James Allen assaltava a cavalo. Um dos encantos dos caminhos e das estradas americanas do começo do século XIX era o assalto e a dignidade social do roubo. O roubo tinha de ser aspiracional: todo o americano queria ser roubado pelo salteador a cavalo. O vexame era ser roubado pela escória da bandidagem, o salteador apeado.

John A. Fenno sentiu-se roçado por um halo da sofisticação quando, numa encruzilhada de poeira e sol, lhe surgiu o salteador James Allen. A cavalo. Fenno tomou, então, uma decisão que lhe reservaria lugar na História: resistir.
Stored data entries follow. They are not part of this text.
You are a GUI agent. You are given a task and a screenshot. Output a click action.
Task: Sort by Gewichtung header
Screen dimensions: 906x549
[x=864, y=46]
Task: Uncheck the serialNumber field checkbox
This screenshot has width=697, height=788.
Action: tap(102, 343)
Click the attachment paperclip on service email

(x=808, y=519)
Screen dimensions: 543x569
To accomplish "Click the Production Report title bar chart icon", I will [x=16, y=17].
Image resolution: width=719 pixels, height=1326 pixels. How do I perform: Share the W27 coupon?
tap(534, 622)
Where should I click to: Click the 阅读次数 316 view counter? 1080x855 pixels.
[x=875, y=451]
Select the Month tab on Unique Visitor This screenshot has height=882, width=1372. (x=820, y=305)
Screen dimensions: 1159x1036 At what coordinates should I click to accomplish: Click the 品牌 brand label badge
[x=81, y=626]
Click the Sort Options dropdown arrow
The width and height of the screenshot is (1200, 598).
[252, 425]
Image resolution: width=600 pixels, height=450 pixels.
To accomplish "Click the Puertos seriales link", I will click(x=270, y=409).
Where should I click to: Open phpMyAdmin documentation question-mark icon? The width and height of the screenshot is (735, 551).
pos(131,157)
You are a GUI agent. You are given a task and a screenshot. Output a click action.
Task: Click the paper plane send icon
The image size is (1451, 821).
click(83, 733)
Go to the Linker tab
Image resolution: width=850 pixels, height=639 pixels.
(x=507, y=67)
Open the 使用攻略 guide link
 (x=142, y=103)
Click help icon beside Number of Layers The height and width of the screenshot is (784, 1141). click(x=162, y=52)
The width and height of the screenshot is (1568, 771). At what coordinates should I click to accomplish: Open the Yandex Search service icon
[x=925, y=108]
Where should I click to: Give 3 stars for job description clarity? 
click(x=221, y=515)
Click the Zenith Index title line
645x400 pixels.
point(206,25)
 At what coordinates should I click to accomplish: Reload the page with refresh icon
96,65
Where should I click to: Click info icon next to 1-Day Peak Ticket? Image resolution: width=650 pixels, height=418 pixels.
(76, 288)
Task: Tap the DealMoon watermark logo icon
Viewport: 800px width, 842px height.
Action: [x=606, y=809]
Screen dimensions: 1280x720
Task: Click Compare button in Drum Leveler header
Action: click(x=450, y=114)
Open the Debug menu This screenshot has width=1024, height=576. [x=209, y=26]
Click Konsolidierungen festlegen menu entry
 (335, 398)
Pouco tempo depois, Allen, o salteador, malhava, pele e ossos, na prisão. Uma tuberculose não o deixou chegar sequer aos 30 anos de idade. Antes de morrer, escreveu as memórias e evocou Fenno, o único e bravo homem que lhe fizera frente num assalto. Mandou que lhe entregassem um exemplar do livro encadernado em pele. A sua.

Das costas de Allen, acabadinho de morrer, foi destacado um vasto pedaço de pele que, no curtume local, se tratou para que parecesse pele de veado. O inocente encadernador fez, depois, o seu trabalho: assaltaram-no pesadelos quando soube que era pele humana. Mas Fenno recebeu o livro. E o livro é, há mais de um século, a coqueluche da biblioteca do Boston Athenaeum.

 À prática das encadernações em pele humana chama-se bibliopegia antropodérmica. Há treze encadernações cientificamente atestadas, todas do século XIX e XX, mas há rumores de que, na Revolução Francesa, uma Constituição e uma Declaração dos Direitos do Homem teriam sido encadernadas com a pele aristocrático-reaccionária dos partidários do Ancien Régime. Esses exemplares, um caso de velhaca ironia, estão no Museu Carnavalet, em Paris, no belíssimo Marais, não tendo sido certificada a origem humana da encadernação.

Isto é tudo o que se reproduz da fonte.